---------- ФРАГМЕНТ ТЕКСТА

Карматское движение объединило широкие массы крестьян и ремесленников, придав идеологии этой ветви исмаилизма социальную направленность, ввело в нее лозунги равенства и справедливости. В 899 г. карматы создали свое государство в Бахрейне, где попытка осуществления этих лозунгов сочеталась с допущением общинного рабовладения. Во главе общины-государства стоял совет из шести старшин, решения которых принимались в коллегиальном порядке.
Исмаилизм служил идеологическим знаменем различных социальных и политических движений, направленных против аббасидского режима. Теоретики исмаилизма, далеко отходя от поддерживаемого Аббасидами суннитского ислама, создали собственную доктрину, основанную на различении внешнего, экзотерического, аспекта слова божьего (захир) и его внутреннего, эзотерического, аспекта (батин), ввиду чего его последователи часто именовались батинитами. Внешняя сторона, учили они, совпадает с буквальным смыслом писания и предназначена для невежественной толпы, а его сокровенный смысл, преодолевающий все доктринальные различия между религиями, доступен только духовным вождям исмаилитов — имамам. «Широкая публика» утопает в море невежества, покрывшего лик земли со времен всемирного потопа, когда истинное слово божье воплотилось в букву писания. Гибель в пучине невежества, однако, не неотвратима, ибо есть Ноев ковчег — знание его сокровенного смысла, к которому под руководством наставника каждый посвященный в тайны исмаилитского учения может найти путь к спасению. Исмаилитские «миссионеры» и призваны были спасти человеческие души от болезни, состоящей в слепой вере в догмы религии.

--------------------

ВОПРОСЫ:
[a] В каком году карматы создали свое государство в Бахрейне, согласно фрагменту об исмаилизме?
[b] Во фрагменте об исмаилизме найдите предложение со словами «создали собственную доктрину». Выпишите из него все определения и арабские термины для двух аспектов слова божьего, сгруппировав их по аспектам.

---------- ИСХОДНЫЕ ДАННЫЕ

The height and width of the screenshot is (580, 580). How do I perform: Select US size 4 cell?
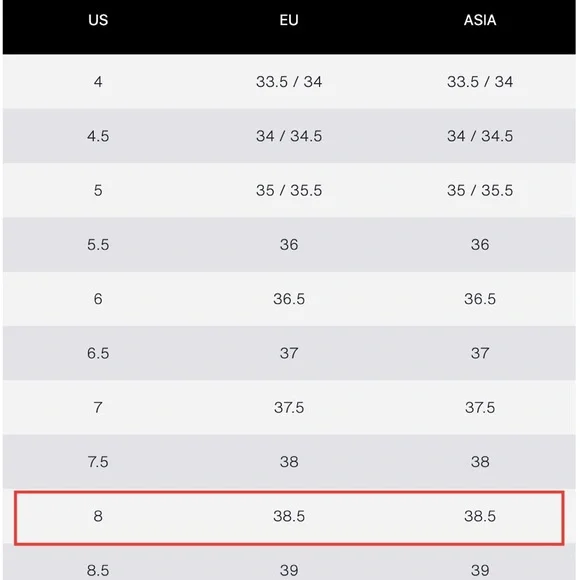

--------------------

ОТВЕТЫ К ЗАДАНИЯМ:
[a] В 899 г.

[b]
Внешний аспект: внешний, экзотерический, захир.
Внутренний аспект: внутренний, эзотерический, батин.